■ 課題の内容
下の資料のうち、「This screenshot has height=732, width=1568.」を含む行から「Action: coord(555,175)」を含む行までを、両端の行も含めて一字も変えずに返してください。画像は入れないでください。

■ 元の資料
_ _ _ _ _ _ _

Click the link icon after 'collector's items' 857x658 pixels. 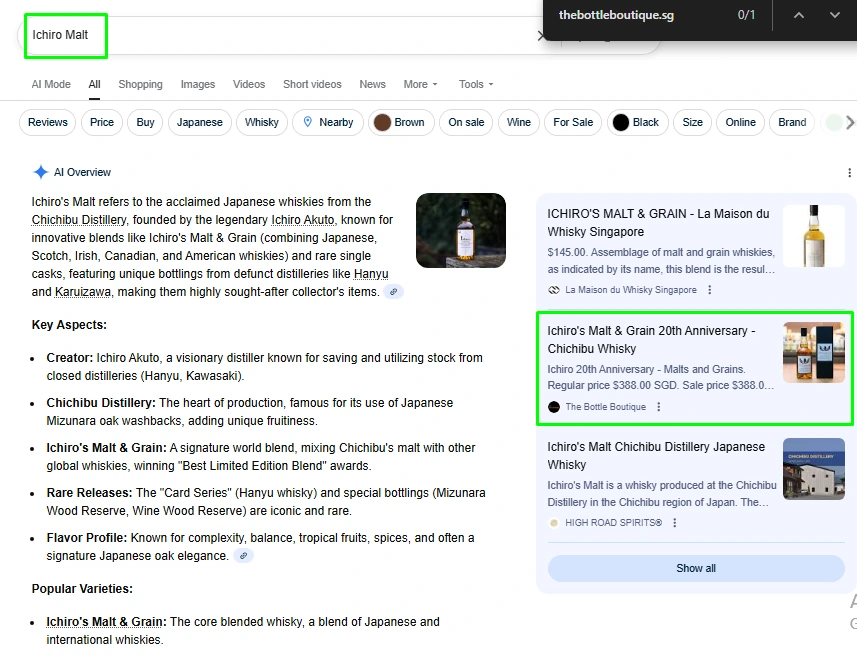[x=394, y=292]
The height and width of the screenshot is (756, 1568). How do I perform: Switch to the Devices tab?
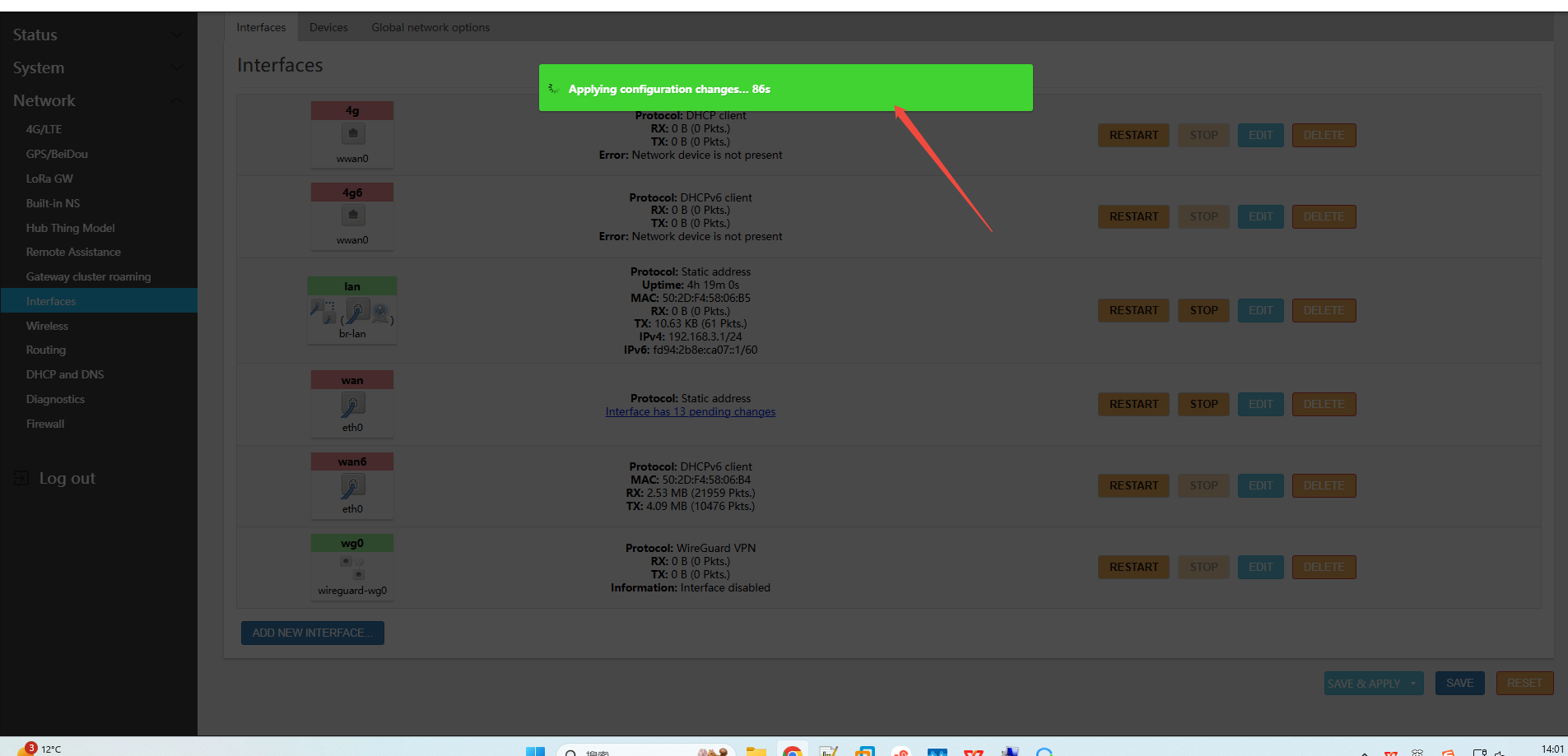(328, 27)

_ _ _ _ _ _ _

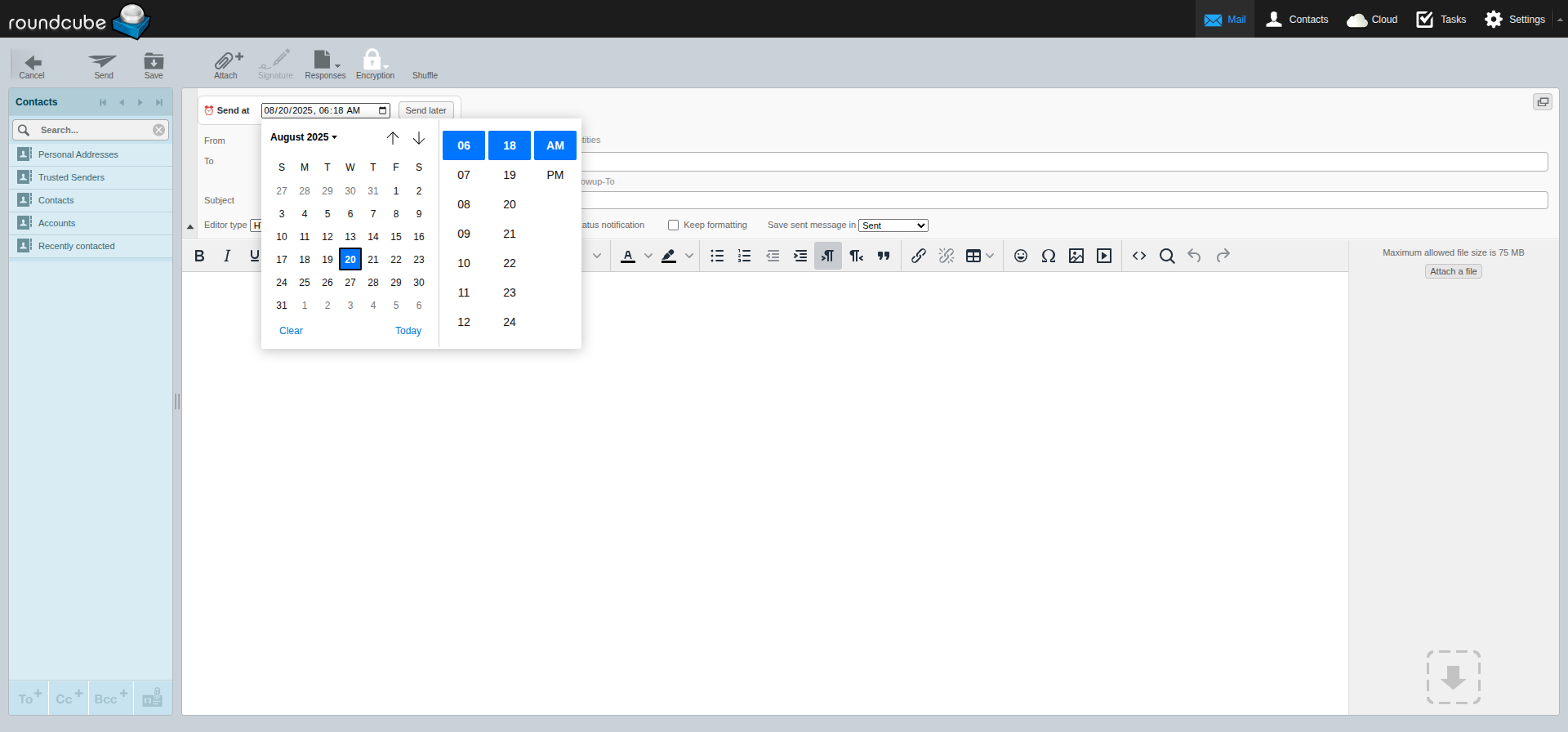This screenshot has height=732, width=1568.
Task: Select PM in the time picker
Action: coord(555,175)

_ _ _ _ _ _ _

■ 回答の出力
This screenshot has height=732, width=1568.
Task: Select PM in the time picker
Action: coord(555,175)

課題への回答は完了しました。